[Start LISTED RECORDS]

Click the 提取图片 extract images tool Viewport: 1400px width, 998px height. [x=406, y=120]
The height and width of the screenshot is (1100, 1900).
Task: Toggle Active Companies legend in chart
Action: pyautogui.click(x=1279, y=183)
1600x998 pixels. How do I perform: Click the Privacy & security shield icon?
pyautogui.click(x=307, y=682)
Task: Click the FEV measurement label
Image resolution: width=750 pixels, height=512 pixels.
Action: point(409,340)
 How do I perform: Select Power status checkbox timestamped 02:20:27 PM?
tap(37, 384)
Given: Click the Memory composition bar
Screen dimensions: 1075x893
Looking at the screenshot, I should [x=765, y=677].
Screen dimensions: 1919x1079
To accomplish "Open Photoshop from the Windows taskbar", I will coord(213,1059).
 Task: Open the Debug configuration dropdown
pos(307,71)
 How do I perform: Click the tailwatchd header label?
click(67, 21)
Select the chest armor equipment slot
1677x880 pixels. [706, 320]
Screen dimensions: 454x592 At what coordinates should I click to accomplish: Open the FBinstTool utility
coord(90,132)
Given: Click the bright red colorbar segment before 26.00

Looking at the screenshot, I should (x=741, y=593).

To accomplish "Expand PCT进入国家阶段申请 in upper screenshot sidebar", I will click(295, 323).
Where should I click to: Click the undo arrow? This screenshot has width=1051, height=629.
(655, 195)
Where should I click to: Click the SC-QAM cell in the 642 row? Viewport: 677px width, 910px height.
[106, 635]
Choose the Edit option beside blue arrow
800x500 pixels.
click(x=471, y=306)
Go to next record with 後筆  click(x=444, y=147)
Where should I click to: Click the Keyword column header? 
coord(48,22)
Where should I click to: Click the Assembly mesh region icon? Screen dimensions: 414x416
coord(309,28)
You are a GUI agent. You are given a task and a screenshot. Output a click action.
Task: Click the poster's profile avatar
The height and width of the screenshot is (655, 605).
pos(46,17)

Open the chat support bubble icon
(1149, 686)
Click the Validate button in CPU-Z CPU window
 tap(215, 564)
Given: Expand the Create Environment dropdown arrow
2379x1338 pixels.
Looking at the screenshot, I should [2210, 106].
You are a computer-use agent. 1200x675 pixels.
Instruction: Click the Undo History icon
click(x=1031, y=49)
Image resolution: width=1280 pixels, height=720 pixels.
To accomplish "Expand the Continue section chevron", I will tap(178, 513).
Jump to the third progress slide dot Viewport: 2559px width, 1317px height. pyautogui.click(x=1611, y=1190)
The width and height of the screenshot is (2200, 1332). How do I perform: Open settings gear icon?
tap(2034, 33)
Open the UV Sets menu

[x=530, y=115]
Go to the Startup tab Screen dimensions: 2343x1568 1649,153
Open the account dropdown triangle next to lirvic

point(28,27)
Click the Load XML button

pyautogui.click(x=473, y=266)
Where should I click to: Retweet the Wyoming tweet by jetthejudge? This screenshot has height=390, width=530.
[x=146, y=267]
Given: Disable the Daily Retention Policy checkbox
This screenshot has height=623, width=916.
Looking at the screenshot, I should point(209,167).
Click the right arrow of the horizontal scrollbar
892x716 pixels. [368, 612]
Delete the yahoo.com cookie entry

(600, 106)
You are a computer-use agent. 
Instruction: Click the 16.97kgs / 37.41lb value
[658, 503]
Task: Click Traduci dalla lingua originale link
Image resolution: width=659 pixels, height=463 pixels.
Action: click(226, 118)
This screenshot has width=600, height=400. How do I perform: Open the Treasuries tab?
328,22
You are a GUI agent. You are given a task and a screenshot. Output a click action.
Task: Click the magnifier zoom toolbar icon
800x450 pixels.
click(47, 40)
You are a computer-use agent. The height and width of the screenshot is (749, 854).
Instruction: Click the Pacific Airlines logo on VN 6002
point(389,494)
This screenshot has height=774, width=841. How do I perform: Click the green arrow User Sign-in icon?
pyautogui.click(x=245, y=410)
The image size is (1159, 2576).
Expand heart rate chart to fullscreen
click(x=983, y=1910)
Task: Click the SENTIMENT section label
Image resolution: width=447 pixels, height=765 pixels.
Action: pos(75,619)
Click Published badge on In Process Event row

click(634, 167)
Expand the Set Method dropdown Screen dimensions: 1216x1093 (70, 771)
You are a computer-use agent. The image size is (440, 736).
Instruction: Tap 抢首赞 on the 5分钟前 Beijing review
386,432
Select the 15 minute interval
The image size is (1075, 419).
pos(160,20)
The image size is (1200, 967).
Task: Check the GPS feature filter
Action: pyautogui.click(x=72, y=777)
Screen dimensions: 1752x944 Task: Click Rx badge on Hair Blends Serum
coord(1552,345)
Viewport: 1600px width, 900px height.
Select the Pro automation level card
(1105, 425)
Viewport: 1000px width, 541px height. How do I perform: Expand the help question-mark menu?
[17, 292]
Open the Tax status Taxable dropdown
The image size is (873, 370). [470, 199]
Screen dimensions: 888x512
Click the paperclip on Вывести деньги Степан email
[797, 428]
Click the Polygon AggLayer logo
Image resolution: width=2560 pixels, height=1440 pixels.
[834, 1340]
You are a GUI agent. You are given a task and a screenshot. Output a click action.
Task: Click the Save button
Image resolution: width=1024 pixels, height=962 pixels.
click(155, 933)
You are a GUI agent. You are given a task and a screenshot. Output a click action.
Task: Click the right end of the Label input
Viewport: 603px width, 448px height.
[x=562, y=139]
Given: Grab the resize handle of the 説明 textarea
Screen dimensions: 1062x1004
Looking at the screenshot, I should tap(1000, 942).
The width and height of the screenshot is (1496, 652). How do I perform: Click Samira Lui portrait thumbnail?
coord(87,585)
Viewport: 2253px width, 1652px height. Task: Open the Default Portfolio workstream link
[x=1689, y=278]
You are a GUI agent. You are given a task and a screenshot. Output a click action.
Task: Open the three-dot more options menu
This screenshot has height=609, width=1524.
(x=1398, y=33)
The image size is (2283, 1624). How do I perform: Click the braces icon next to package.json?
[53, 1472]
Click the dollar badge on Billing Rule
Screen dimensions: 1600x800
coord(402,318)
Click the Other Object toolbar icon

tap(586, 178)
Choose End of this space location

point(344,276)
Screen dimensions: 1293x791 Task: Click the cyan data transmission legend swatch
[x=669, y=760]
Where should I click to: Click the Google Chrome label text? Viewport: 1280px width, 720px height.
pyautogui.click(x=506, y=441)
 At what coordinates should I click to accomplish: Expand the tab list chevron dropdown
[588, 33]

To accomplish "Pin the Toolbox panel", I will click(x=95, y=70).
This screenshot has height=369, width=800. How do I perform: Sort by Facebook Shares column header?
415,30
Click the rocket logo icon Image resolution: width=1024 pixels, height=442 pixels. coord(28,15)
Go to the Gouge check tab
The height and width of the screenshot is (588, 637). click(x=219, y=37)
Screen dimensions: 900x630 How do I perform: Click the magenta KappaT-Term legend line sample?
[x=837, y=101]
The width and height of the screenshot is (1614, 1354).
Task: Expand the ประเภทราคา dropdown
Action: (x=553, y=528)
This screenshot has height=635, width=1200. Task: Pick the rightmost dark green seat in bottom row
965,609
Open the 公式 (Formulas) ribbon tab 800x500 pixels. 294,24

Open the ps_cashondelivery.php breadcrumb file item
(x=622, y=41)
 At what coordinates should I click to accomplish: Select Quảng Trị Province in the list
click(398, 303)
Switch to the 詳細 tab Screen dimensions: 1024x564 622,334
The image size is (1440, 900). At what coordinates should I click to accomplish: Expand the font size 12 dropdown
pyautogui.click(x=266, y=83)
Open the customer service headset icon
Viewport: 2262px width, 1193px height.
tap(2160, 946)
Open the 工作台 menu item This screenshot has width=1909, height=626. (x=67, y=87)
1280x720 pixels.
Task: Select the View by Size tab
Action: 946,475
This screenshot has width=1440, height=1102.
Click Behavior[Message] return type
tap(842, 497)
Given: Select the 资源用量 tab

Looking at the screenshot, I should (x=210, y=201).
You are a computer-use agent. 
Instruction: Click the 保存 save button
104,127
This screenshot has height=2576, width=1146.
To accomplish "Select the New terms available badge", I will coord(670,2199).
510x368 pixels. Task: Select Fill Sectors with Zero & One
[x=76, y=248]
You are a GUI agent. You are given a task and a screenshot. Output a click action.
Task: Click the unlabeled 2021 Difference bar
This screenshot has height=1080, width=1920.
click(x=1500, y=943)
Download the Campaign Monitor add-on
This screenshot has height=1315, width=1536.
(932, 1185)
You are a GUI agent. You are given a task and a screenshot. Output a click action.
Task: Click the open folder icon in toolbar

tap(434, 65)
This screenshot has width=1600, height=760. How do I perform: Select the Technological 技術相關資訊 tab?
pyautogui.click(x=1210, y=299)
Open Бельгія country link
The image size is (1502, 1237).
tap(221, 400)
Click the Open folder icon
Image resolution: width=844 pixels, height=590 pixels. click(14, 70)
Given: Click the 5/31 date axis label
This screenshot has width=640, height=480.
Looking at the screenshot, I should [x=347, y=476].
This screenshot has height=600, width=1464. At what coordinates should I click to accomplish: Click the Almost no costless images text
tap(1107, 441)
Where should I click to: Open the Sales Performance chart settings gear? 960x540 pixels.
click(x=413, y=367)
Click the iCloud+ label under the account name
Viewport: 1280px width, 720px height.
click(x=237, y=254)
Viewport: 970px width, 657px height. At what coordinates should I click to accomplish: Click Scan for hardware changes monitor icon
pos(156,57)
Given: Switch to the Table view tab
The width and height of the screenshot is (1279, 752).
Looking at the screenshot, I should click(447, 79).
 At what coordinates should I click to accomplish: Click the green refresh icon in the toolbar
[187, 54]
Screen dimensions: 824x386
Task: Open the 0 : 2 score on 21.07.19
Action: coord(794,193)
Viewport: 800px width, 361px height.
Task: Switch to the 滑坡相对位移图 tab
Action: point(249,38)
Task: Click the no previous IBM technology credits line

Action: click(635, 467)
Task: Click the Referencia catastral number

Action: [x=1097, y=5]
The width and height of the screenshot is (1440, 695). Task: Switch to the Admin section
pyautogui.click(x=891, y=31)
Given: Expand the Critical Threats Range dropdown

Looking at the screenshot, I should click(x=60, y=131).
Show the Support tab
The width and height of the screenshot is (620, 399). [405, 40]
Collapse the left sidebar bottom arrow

[End LISTED RECORDS]

Copy the items word for word, beginning at their first line and stopping after the line that contains "Action: pyautogui.click(x=1279, y=183)".

*EXERCISE SOLUTION*.
Click the 提取图片 extract images tool Viewport: 1400px width, 998px height. [x=406, y=120]
The height and width of the screenshot is (1100, 1900).
Task: Toggle Active Companies legend in chart
Action: pyautogui.click(x=1279, y=183)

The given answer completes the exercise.